• STATED TASK 1: In the game session recap, what town is the Old Owl Inn in?

=== QUOTED TEXT ===

The second newcomer was David, a complete newcomer to D&D4e. He had played a little bit of D&D 3.0 years ago, but he was really coming to the game fresh. Excellent!

The story – SPOILERS AHEAD

Tonight’s session started off with the party introducing themselves to one another. They were on a weeks-long journey to take some messages from the leader of Fallcrest to far-off Sarthel. Some of the players decided that they were actual couriers while others were either guards or hangers-on. One was a Revenant who, it was decided, had been found by the party near the side of the road a few days prior with no memory of his previous life.

It was a quiet evening in the Old Owl Inn in the town of Duponde, and the adventurers were resting and waiting a few days for the bridges over the Nentir River to be repaired so that they could continue on toward Sarthel. They spent some time chatting with other travelers and locals about the spooky weather and hearing rumors about the ghost of the shadow wizard Evard whose grave is in Duponde. The innkeeper and a visiting scholar told them some of the tales, and the group eventually went to bed.

=== MATERIAL ===

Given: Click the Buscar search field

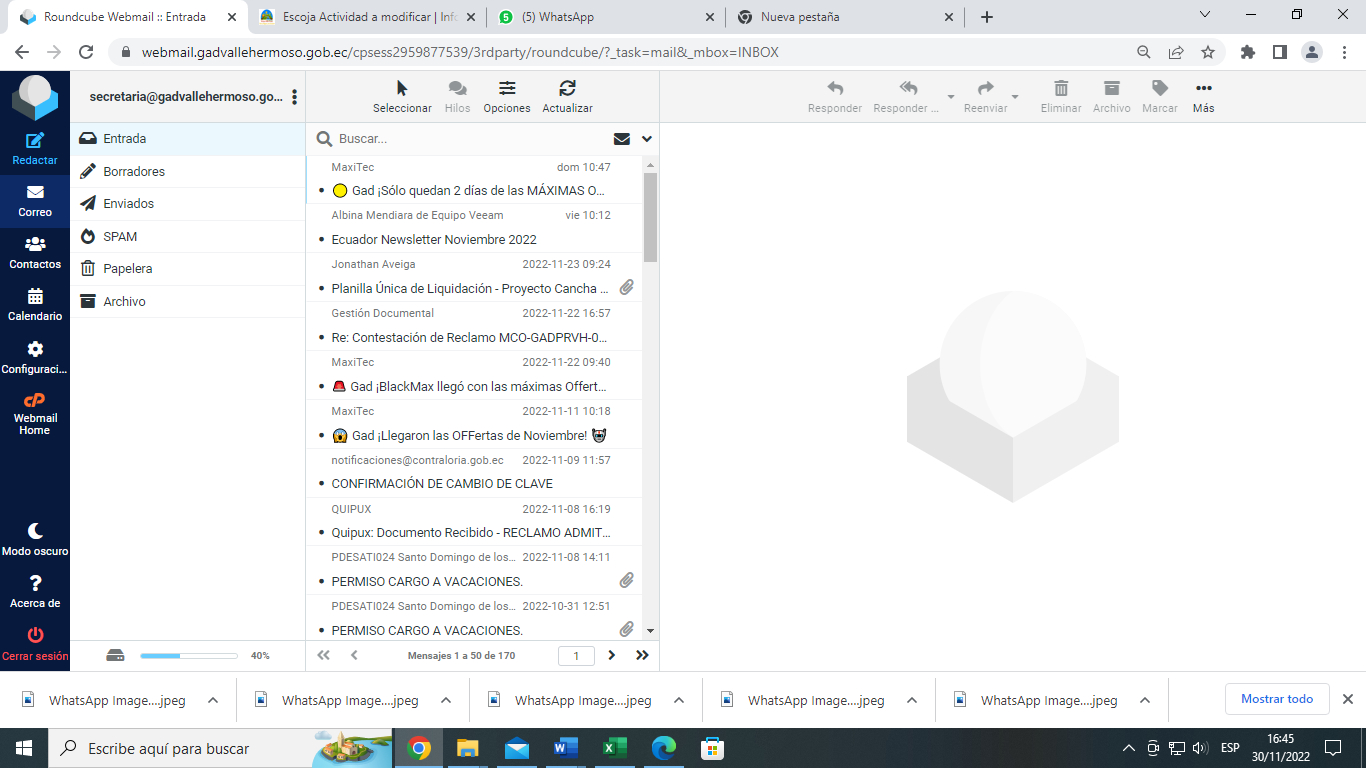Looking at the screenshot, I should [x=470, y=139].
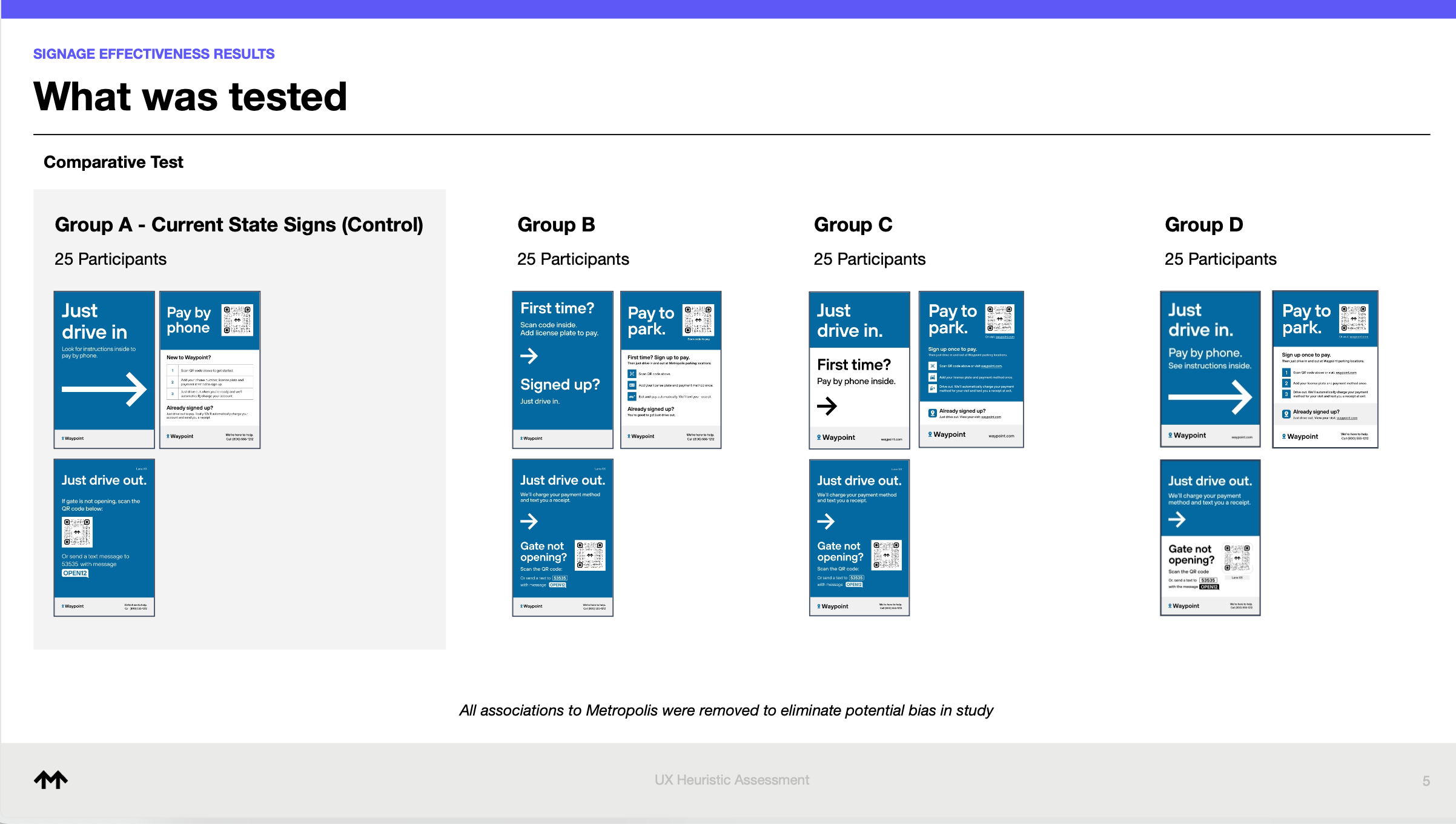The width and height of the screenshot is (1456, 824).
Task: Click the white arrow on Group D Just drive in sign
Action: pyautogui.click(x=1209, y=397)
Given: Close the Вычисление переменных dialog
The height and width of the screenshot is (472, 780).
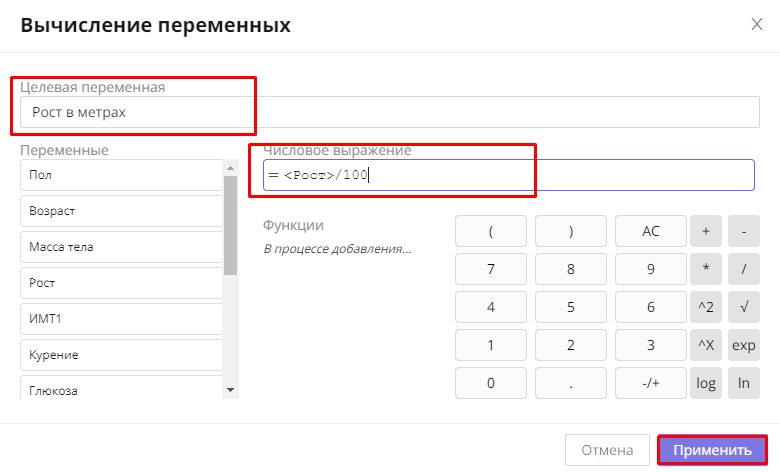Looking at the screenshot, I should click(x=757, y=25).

===
=== MATERIAL ===

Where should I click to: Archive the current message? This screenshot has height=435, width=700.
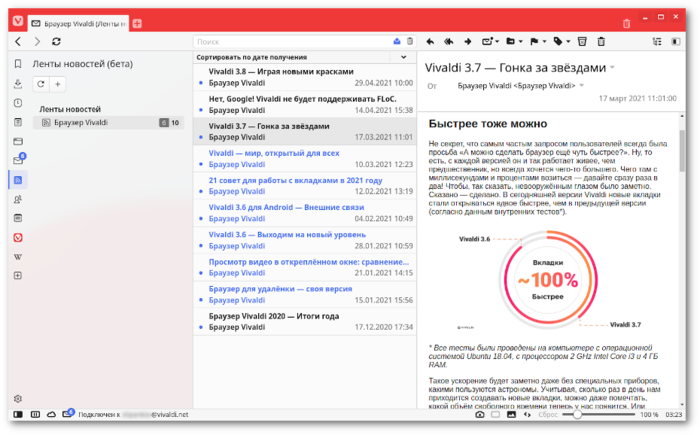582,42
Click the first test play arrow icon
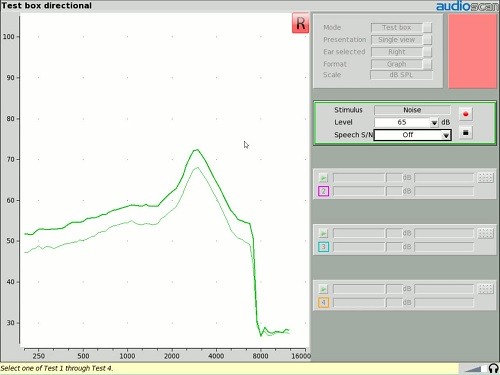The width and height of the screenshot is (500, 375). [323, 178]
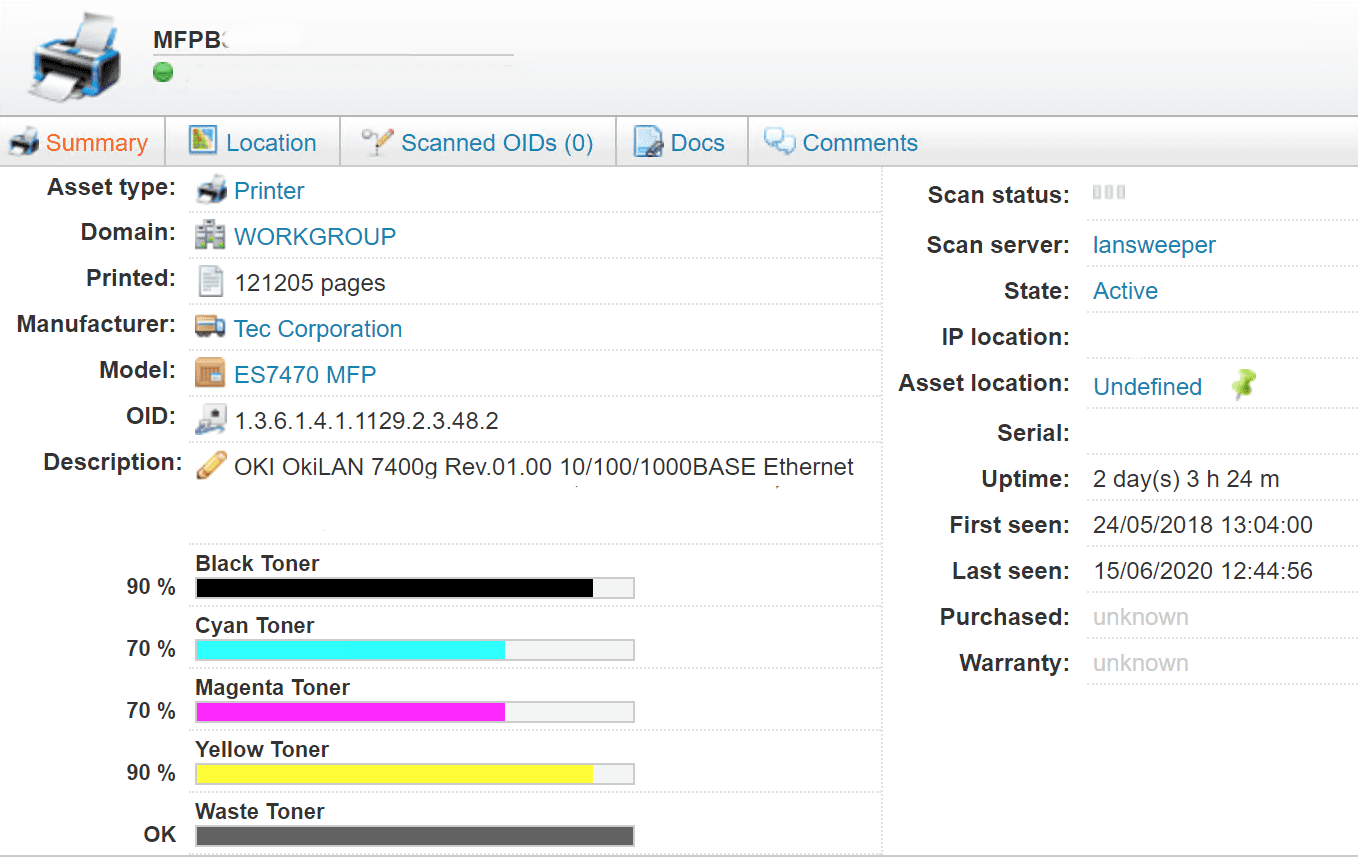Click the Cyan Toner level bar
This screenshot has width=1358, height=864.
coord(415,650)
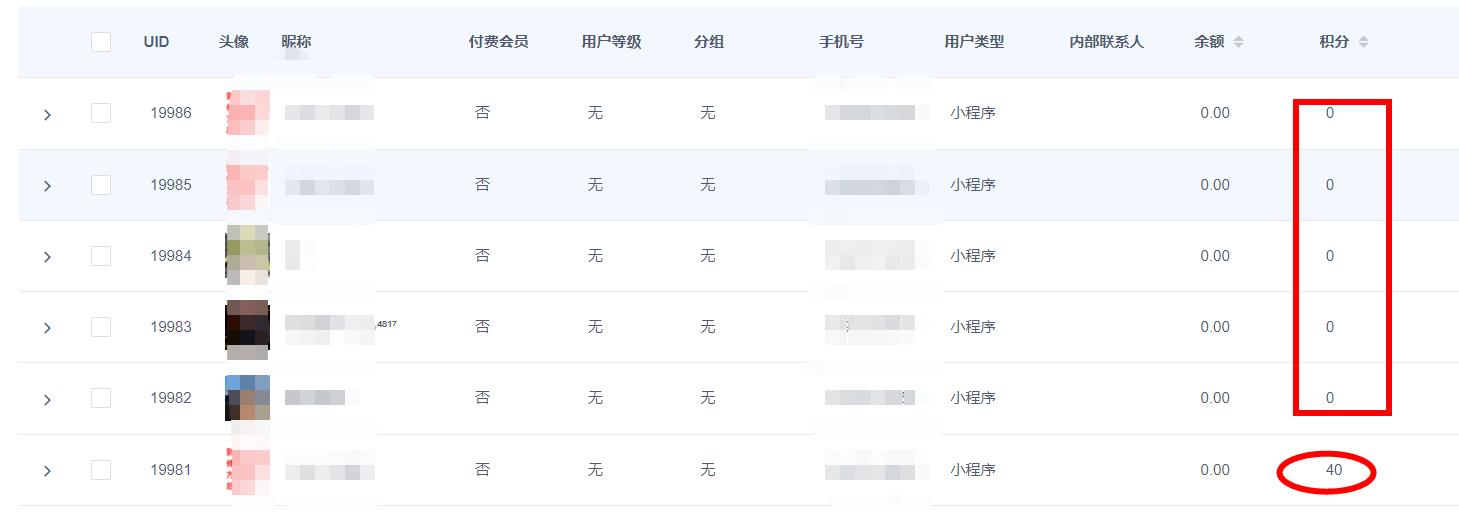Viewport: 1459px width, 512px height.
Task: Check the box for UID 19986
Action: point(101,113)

===

• STATED TASK 2: Can you rewrite the stretch of the records from the line containing "Given: Click the Buscar search field" through the line containing "Looking at the screenshot, I should click(x=757, y=25)." as a JSON list of strings, one string per line, skipping blank lines and leaving the pictures out?

• COMPLETE ANSWER 1: Duponde

• COMPLETE ANSWER 2:
[
  "Given: Click the Buscar search field",
  "Looking at the screenshot, I should [x=470, y=139].",
  "The width and height of the screenshot is (1456, 824).",
  "Task: Click the white arrow on Group D Just drive in sign",
  "Action: pyautogui.click(x=1209, y=397)",
  "Given: Close the Вычисление переменных dialog",
  "The height and width of the screenshot is (472, 780).",
  "Looking at the screenshot, I should click(x=757, y=25)."
]